### Exercise
Which lines of the records below contain the word "Image"? Copy each of them out.

### Data records
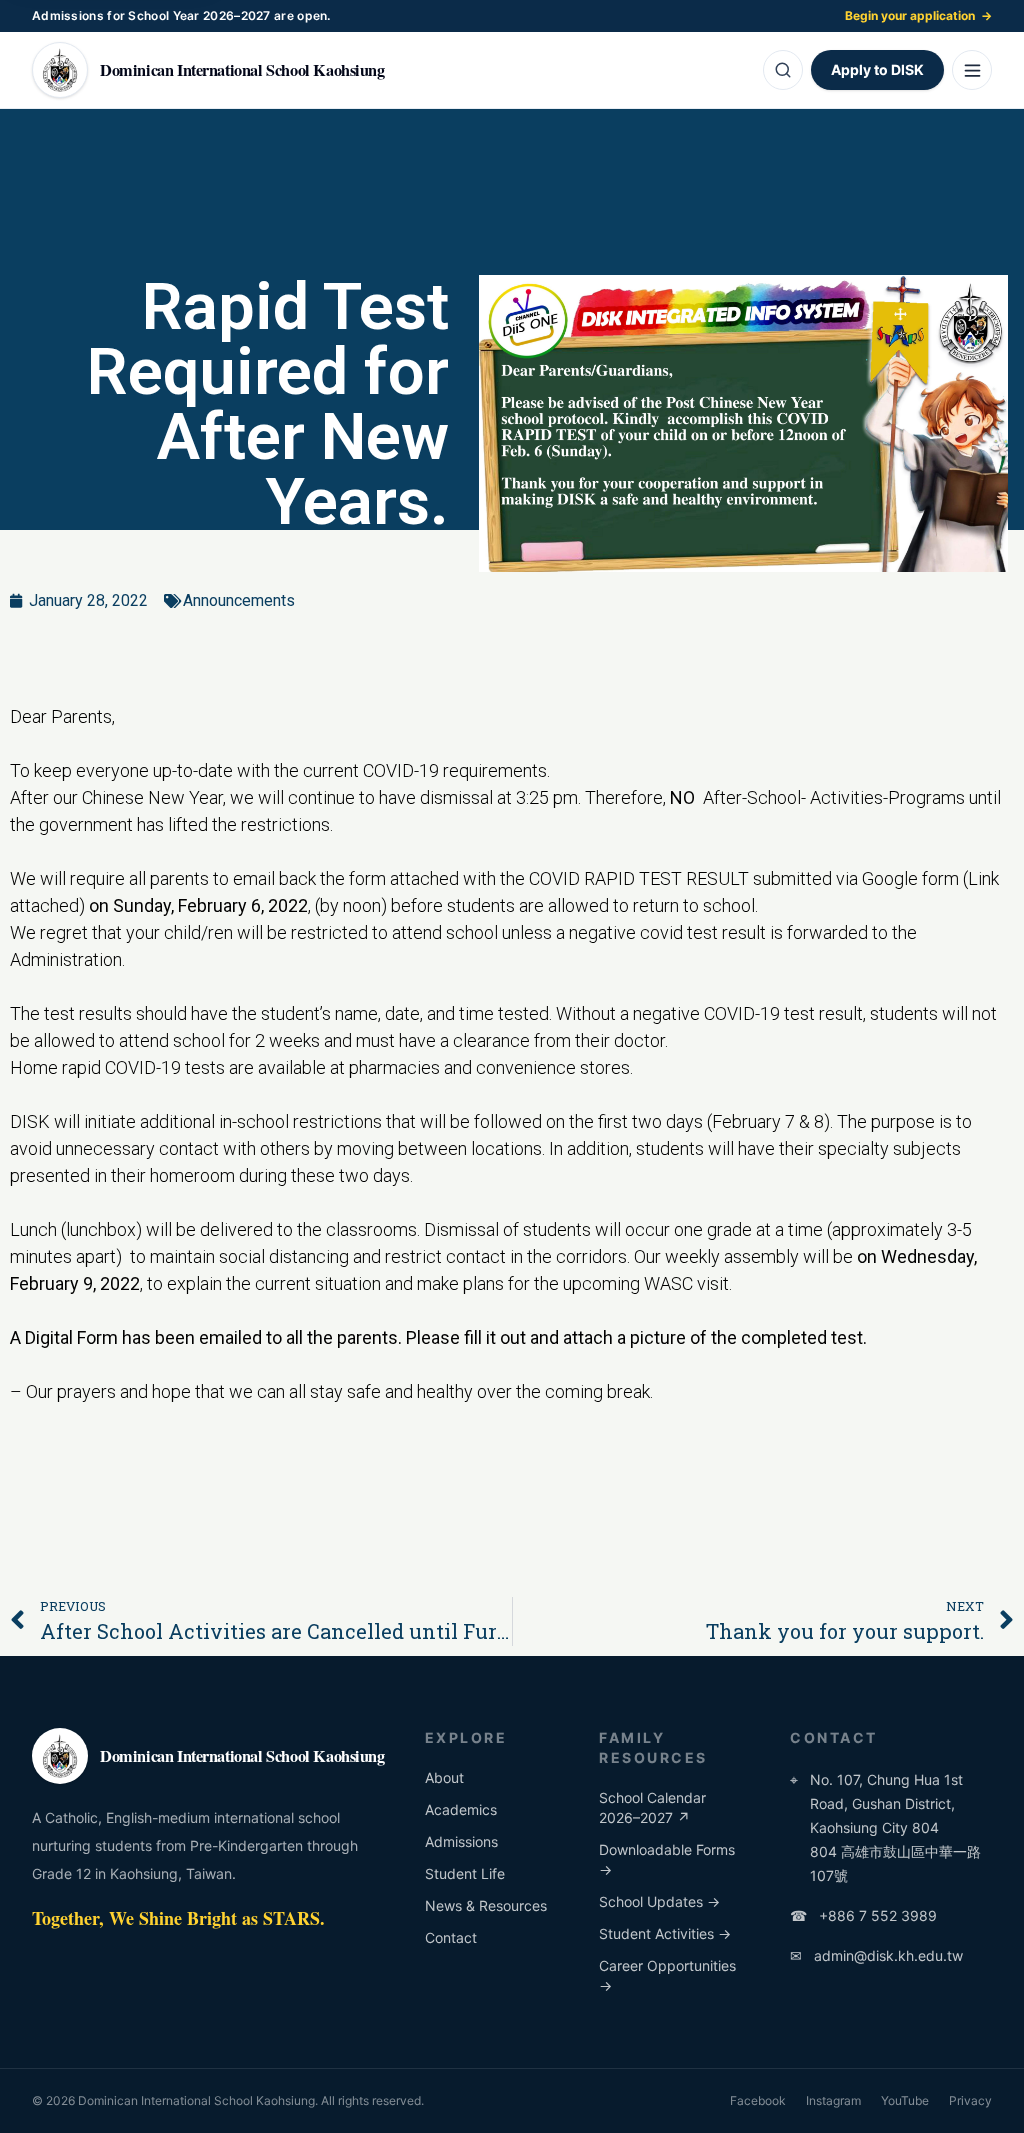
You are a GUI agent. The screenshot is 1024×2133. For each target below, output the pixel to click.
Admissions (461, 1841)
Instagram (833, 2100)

==

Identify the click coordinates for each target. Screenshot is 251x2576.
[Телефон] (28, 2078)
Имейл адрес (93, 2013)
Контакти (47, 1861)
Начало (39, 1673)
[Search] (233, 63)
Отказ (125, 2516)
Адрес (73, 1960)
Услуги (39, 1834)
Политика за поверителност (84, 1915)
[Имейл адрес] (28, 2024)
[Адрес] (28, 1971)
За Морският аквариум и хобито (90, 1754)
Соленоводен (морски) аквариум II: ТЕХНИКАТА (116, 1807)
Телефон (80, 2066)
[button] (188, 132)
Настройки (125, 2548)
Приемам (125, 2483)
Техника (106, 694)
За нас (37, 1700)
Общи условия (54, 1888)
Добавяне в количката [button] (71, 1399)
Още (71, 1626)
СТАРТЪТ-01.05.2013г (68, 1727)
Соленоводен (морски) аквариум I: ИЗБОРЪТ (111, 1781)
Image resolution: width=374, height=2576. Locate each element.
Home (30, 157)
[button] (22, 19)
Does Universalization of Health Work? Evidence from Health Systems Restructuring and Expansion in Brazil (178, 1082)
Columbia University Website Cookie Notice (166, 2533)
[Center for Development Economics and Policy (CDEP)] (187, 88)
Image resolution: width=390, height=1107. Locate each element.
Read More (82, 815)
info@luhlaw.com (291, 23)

### Output
Image resolution: width=374, height=2576. Locate each element.
Image resolution: width=390, height=1107. Locate each element.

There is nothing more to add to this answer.